Augustin 345 - 06/2013
Jolie, Papst und 100 Krapfen
Dieser Tage kriegte ich eine Ausgabe der Südtiroler Tageszeitung «Dolomiten» in die Hände. Sie freute sich über die «Erfolge» der ÖVP bei den vergangenen Regionalwahlen, bewies ihren «Mut» zu Multikulti, indem sie einen Artikel in italienischer Sprache zuließ (einen einzigen, damit schlägt sie aber die «Kronen Zeitung», die kaum je einen Artikel auf Serbokroatisch publizieren würde), und sie enthielt eine Sachbuch-Bestsellerliste, die ich hiermit zum Thema dieser Rubrik erkläre.Darf ich zitieren? 1. «Credo – Ich glaube» von Bischof Ivo Muser, Athesia Verlag. 2. «Liebevoll erziehen» von Manuela Oberlechner, Athesia Verlag. 3. «So genießt Südtirol – 33 x Spargel» von einem Autor_innentrio, Athesia Verlag. 4. «So kocht Südtirol», dieselben Autor_innen, Athesia Verlag. 5. «100 Südtiroler Krapfen – Bäuerinnen verraten», Raetia Verlag. 6. «Krebsrisiko senken durch gesunde Ernährung» von Bernd Gänsbacher, Athesia Verlag. 7. So genießt Südtirol – 33 x Knödel» vom Autor_innentrio, Athesia Verlag. 8. «Der neue Papst» von Stefan Kempis, Herder Verlag. 9. «Aussaattage 2013» von Maria Thun, Eigenverlag. 10. «Papst Franziskus – Mein Leben, mein Weg» von Sergio Bergoglio und Jorge Mario.

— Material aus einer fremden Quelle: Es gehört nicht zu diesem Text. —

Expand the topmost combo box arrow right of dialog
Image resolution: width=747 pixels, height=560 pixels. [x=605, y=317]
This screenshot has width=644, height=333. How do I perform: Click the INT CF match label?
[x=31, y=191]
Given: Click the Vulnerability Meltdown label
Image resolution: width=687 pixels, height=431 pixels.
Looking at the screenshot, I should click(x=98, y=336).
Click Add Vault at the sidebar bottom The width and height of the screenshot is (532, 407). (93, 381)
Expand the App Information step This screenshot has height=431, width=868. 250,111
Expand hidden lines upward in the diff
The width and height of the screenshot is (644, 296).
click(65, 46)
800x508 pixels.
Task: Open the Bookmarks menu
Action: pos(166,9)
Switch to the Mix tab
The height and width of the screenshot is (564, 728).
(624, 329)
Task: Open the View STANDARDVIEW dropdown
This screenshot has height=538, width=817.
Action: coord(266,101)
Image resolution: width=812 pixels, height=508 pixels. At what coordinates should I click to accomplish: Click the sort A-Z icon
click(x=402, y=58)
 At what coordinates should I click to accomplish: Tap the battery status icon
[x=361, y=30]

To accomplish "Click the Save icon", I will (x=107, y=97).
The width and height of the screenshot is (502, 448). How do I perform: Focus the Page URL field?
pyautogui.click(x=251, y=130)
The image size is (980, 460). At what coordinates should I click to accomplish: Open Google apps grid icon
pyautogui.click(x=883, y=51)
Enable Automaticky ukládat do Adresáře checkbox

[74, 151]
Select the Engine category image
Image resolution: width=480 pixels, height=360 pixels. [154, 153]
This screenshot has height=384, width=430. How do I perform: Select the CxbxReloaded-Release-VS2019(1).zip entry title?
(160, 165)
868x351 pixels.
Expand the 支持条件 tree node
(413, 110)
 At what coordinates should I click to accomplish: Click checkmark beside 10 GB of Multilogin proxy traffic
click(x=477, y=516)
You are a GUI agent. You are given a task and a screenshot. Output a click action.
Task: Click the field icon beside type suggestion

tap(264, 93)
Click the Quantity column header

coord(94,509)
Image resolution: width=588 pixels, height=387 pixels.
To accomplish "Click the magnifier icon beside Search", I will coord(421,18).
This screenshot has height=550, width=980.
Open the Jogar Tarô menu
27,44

Diese Reihung brachte meine vermeintlich hundertfach abgesicherte Gewissheit in Bedrängnis, dass man Bestsellerlisten nie trauen soll. Dass sie nie objektiv die realen Kaufwünsche des Publikums widerspiegelten; dass es Absprachen hinter den Kulissen gibt; dass die berühmte «Spiegel»-Bestsellerreihung überraschender Weise viele Autor_innen enthält, die zufällig für den «Spiegel» schreiben usw.
Selbst wenn es in unseren Breiten so wäre, dass in der Publikumsgunst Bücher mit hundert Krapfenrezepten oder mit Tipps für die Aussaat voranlägen – die tonangebenden Feuilletons der deutschsprachigen Teilwelt von der «Süddeutschen» zur «Frankfurter», vom «Spiegel» zur «Welt» würden das nie zugeben, denn sie passen absolut nicht ins Bild der Bildungsbürger_innen, denen die Feuilletons an den Leib geschneidert sind.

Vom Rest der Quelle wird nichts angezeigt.